Q2 MATHEMATICAL & COMPUTATIONAL BIOLOGY Pub Date : 2023-10-11 eCollection Date: 2023-01-01 DOI: 10.3389/fbinf.2023.1277923
Thomas Krannich, Marina Herrera Sarrias, Hiba Ben Aribi, Moustafa Shokrof, Alfredo Iacoangeli, Ammar Al-Chalabi, Fritz J Sedlazeck, Ben Busby, Ahmad Al Khleifat

Motivation: For a number of neurological diseases, such as Alzheimer's disease, amyotrophic lateral sclerosis, and many others, certain genes are known to be involved in the disease mechanism.

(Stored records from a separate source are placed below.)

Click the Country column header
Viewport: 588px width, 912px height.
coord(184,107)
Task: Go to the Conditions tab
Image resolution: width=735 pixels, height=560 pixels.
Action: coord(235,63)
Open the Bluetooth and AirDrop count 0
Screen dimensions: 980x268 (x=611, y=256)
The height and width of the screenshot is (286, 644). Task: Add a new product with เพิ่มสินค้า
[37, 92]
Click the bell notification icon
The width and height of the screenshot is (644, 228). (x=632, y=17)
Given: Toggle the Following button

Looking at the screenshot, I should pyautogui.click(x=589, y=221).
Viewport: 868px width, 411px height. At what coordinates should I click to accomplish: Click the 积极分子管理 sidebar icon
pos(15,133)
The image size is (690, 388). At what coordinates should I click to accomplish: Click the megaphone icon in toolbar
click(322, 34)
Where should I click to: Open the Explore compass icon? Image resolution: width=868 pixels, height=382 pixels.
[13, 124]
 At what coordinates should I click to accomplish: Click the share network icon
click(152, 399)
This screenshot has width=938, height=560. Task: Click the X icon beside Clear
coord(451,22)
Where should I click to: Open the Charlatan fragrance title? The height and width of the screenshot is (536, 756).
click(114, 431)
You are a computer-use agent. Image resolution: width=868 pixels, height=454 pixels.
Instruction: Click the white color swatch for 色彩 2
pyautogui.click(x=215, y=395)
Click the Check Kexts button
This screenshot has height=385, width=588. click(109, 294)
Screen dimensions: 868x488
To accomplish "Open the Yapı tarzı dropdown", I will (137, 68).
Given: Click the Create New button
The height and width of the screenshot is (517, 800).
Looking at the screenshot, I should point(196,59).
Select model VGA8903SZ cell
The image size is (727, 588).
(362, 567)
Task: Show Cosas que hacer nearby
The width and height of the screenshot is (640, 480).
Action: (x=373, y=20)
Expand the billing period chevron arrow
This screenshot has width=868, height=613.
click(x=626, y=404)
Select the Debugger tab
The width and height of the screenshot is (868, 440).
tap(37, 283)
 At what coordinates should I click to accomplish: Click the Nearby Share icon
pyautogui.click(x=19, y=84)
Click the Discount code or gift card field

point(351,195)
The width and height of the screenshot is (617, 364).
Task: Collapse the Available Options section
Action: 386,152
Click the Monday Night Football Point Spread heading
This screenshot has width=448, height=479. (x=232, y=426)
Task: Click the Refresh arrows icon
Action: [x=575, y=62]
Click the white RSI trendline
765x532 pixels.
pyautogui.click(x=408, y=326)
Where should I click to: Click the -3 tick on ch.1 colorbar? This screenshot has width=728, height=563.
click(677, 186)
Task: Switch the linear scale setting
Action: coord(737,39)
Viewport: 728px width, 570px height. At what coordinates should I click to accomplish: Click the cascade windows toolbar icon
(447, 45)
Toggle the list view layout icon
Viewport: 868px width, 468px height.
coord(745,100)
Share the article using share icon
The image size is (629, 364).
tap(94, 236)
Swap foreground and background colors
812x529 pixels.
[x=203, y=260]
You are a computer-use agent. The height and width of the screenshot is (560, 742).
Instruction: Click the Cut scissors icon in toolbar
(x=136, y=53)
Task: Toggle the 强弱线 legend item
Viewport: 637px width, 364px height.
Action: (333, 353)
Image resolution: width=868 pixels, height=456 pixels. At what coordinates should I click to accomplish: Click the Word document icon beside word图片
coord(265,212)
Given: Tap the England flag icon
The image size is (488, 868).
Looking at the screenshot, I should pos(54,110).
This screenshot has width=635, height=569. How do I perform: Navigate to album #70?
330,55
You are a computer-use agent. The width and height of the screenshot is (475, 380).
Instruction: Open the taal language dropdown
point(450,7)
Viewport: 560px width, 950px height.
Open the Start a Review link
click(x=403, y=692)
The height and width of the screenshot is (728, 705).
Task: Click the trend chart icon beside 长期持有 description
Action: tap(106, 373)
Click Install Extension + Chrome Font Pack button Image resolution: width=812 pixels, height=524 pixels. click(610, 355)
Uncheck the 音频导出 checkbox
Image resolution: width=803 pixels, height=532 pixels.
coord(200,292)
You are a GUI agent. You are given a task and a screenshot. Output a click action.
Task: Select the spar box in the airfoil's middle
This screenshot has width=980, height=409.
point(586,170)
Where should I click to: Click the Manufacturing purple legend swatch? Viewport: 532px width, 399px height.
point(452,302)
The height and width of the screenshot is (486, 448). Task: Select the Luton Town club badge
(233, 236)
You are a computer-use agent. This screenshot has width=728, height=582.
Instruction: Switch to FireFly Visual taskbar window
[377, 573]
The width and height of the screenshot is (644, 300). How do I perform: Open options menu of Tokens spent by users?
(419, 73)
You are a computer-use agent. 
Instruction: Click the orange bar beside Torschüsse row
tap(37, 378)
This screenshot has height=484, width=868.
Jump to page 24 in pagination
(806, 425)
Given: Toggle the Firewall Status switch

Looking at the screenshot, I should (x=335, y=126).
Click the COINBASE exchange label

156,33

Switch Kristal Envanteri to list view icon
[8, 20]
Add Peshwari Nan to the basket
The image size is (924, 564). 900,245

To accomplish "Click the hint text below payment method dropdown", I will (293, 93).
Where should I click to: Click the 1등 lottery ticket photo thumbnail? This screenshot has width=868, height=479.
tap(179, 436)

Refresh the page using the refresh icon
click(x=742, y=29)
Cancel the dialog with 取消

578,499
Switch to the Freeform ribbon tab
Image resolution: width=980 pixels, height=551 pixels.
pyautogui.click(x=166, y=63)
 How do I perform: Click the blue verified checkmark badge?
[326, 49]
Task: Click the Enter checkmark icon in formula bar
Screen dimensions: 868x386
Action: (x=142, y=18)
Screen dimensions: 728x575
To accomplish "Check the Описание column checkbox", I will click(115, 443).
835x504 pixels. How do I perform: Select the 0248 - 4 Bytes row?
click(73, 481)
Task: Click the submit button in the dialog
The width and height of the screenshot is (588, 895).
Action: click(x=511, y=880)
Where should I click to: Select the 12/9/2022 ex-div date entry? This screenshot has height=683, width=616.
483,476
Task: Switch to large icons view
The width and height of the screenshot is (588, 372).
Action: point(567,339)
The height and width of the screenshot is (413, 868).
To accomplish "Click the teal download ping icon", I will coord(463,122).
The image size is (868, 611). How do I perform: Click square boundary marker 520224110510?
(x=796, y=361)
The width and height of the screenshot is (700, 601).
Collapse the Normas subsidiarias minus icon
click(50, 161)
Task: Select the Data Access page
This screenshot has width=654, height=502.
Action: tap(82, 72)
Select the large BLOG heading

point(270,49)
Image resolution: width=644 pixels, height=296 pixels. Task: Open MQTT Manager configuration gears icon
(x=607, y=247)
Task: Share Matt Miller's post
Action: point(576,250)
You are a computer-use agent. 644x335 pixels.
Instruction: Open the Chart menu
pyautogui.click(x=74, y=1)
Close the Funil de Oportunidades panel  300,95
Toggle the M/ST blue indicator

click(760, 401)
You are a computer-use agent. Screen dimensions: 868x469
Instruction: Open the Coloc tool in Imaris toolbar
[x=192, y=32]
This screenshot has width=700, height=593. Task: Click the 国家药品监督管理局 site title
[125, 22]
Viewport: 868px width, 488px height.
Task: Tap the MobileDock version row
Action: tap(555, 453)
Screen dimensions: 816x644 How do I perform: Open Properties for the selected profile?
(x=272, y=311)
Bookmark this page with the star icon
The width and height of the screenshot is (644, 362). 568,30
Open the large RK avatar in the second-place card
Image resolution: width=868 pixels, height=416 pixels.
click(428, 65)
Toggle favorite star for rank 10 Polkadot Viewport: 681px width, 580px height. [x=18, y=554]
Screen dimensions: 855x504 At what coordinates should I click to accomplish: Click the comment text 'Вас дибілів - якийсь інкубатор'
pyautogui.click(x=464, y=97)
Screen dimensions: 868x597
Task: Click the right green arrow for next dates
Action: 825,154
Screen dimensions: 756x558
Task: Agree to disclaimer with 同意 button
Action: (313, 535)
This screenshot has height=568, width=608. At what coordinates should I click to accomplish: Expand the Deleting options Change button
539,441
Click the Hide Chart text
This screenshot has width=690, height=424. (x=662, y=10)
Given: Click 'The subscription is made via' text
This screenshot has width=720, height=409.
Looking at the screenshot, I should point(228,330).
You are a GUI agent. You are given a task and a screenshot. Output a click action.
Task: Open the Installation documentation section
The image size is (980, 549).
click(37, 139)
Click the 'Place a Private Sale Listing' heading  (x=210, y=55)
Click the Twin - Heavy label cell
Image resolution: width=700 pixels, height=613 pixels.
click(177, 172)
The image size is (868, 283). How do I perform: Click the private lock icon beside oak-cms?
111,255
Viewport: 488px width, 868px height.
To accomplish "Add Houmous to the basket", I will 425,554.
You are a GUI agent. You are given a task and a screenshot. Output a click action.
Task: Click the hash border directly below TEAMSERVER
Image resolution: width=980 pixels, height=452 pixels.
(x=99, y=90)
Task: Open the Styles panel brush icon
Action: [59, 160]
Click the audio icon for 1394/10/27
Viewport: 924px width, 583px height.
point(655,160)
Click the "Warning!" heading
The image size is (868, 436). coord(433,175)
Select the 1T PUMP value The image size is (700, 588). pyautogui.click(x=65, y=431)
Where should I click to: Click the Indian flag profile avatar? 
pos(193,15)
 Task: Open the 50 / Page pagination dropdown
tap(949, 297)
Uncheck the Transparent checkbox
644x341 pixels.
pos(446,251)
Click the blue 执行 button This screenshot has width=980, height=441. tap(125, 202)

A common question is whether a structural variant in any such gene may be related to drug response in clinical trials and how this relationship can contribute to the lifecycle of drug development. Results: To this end, we introduce VariantSurvival, a tool that identifies changes in survival relative to structural variants within target genes. VariantSurvival matches annotated structural variants with genes that are clinically relevant to neurological diseases. A Cox regression model determines the change in survival between the placebo and clinical trial groups with respect to the number of structural variants in the drug target genes. We demonstrate the functionality of our approach with the exemplary case of the SETX gene. VariantSurvival has a user-friendly and lightweight graphical user interface built on the shiny web application package.

动机:对于许多神经系统疾病,如阿尔茨海默病、肌萎缩侧索硬化症和许多其他疾病,已知某些基因与疾病机制有关。一个常见的问题是,任何此类基因的结构变异是否与临床试验中的药物反应有关,以及这种关系如何有助于药物开发的生命周期。结果:为此,我们引入了VariantSurvival,这是一种识别存活率相对于靶基因结构变异变化的工具。VariantSurvival将注释的结构变体与临床上与神经疾病相关的基因进行匹配。Cox回归模型确定了安慰剂组和临床试验组之间相对于药物靶基因结构变异数量的生存率变化。我们用SETX基因的例子来证明我们的方法的功能。VariantSurvival在闪亮的web应用程序包上构建了一个用户友好、轻量级的图形用户界面。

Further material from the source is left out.